Tibetan chang is an alcoholic drink that is made of barley, rice or millet. Tradtionally, it is a very common part of life. Tibetans drink it at funerals and celebrations, while working and playing, and at all ages. Little kids get a little taste of chang and many elders drink it as well. Just about everybody drinks it during Losar, Tibetan New Year. (Here’s a how-to guide for celebrating Losar.)
In Central Tibet, it is drunk especially while doing the harvesting. Farmers can’t usually afford to buy alcohol but they can easily make chang on their own, since they grow their own barley.
In Tibet, chang is made from barley, while in exile, where barley is not as common, we use other grains. In Tibetan communities in India, it is usually rice or millet. Certain areas of Arunachal Pradesh, which are close to Tibet, also use barley.
For this post, we are making rice chang, called drechang. We learned this recipe from Kelsang Chodron, who learned it from her mother, who was a professional chang maker. Thank you, Kelsang la!
Watch Kelsang la make the drechang in the video below, and get the written recipe below:
Ingredients
- 5 cups jasmine rice (any white rice is okay except basmati, which would not work very well)
- The normal amount of water you would use to cook your rice.
- 1 full tablespoon of dry yeast, which Tibetans call either pab or chanzi. The pab we used here came from India, but you can find it also in Asian stores, called Dried Yeast (see the photos below for the package.)

Preparation
- One important thing is that your containers and your work surfaces and your hands be very clean, free especially of oil or salt, which will ruin your chang.
- Thoroughly wash and dry a large container with a lid to put the rice in for fermentation. We used a plastic one because that’s what we had but you could pretty much use anything.

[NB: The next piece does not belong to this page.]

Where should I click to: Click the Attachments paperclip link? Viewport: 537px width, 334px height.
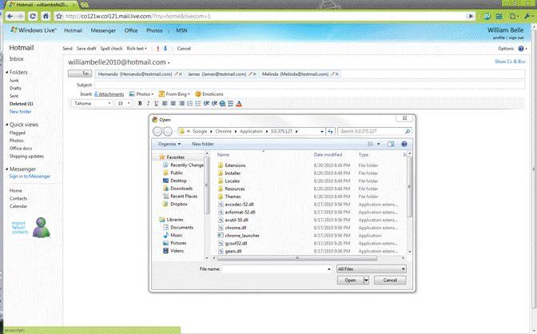[109, 93]
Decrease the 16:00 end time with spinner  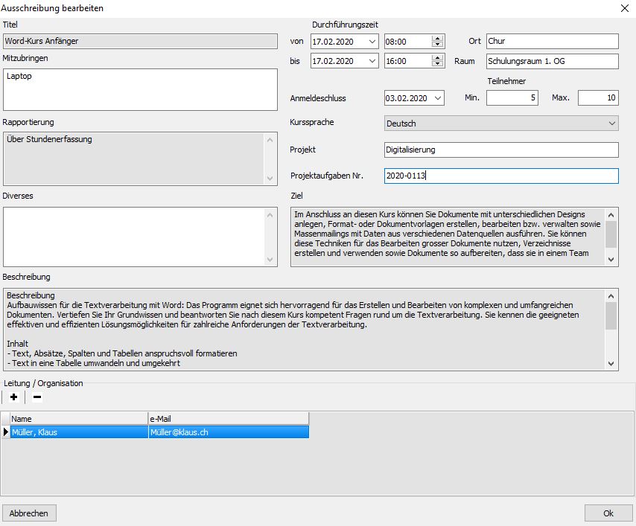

Central Tibetan farmer families we know would use, for example, a ceramic pot.
- Prepare a clean surface to work with your rice after it is cooked. We cleared our kitchen table and laid down a large, new, very clean plastic bag on it.
- Wash your hands very well. (This is a strong directive from Kelsang’s mother’s teachings 🙂

Making the Chang
- Grind enough pab/chanzi for 1 full tablespoon to a fine powder.
- Cook your rice as you normally would. We use a rice cooker, with 5 cups of jasmine rice, and water filled to the 5 cup line.
- Once the rice is cooked, stir around the rice in the rice cooker or pot your cooked it in. You want to sort of loosen and fluff the rice up – you don’t want it packy or clumpy at all.
- Spread the rice onto your very clean working surface to cool it. Work through the rice when it is cool enough to touch, loosening up any clumpy bits.
- You want to cool the rice down so that there is just a little bit of warmth left, really not very warm at all, sort of a tepid temperature.
- If the rice is too hot when you add the yeast, you will get sour chang.
- If the rice is too cold, it will take longer to ferment, which is okay, if you have time.
- Sprinkle the ground up chanzi over the rice, then mix it in very well with your (clean 🙂 hands.
- Pour the rice mixture in your prepared container.
- Cover it with a lid.
- Swaddle it like a baby in a couple of warm blankets.

Fermentation and After
- Leave it 4-5 days in a warm place. Don’t open it in the meantime. Kelsang said when we started to smell the fermentation strongly, it would be ready, but we never smelled anything and after 7 days we opened it up. We think this is because the lid on our container is quite tight. The warmer the spot, the faster the rice will ferment, though you don’t want it in a really hot spot, like next to a heater, or it can rot. This happened to us the first time we tried to make chang 🙁
- You’ll see in the image that when the chang is ready, the rice doesn’t look dramatically different than when it went in. There is some condensation on the sides of the container and a few inches of liquid at the bottom of the container. The main way you will be able to tell it is ready is that it will smell like it has fermented, a bit alcoholic.
- Once your chang is done, you will want to transfer it to another clean container, and add about 3 cups of water, and then put it in the refrigerator. (You can add as much or little water as you like actually, to make your chang stronger or weaker.)
- Although the chang is already fermented at this point, you’ll want to wait 24 hours or so after you add the water before you start drinking it.
- You can keep this chang mixture in your fridge for quite a while, possibly months, or even longer. Tibetans can keep it up to a year. (You’ll have to taste a tiny bit each time to be sure it has not gone bad.)


How to drink the chang
- There are two ways you can drink your chang:
- One way is to strain out the rice pieces and drink the thin, milky liquid.
- Another way is to keep the rice, and to mix the contents of your container, as is, with some khapse, dried cheese, sugar and butter, and heat all that up. This is called changkol, and we will show you how to do this in another post, coming soon.
- Of course you can do a little bit of both, and strain out some liquid to drink as chang, while keeping some of the combined rice liquid mixture to make changkol. That’s what we do.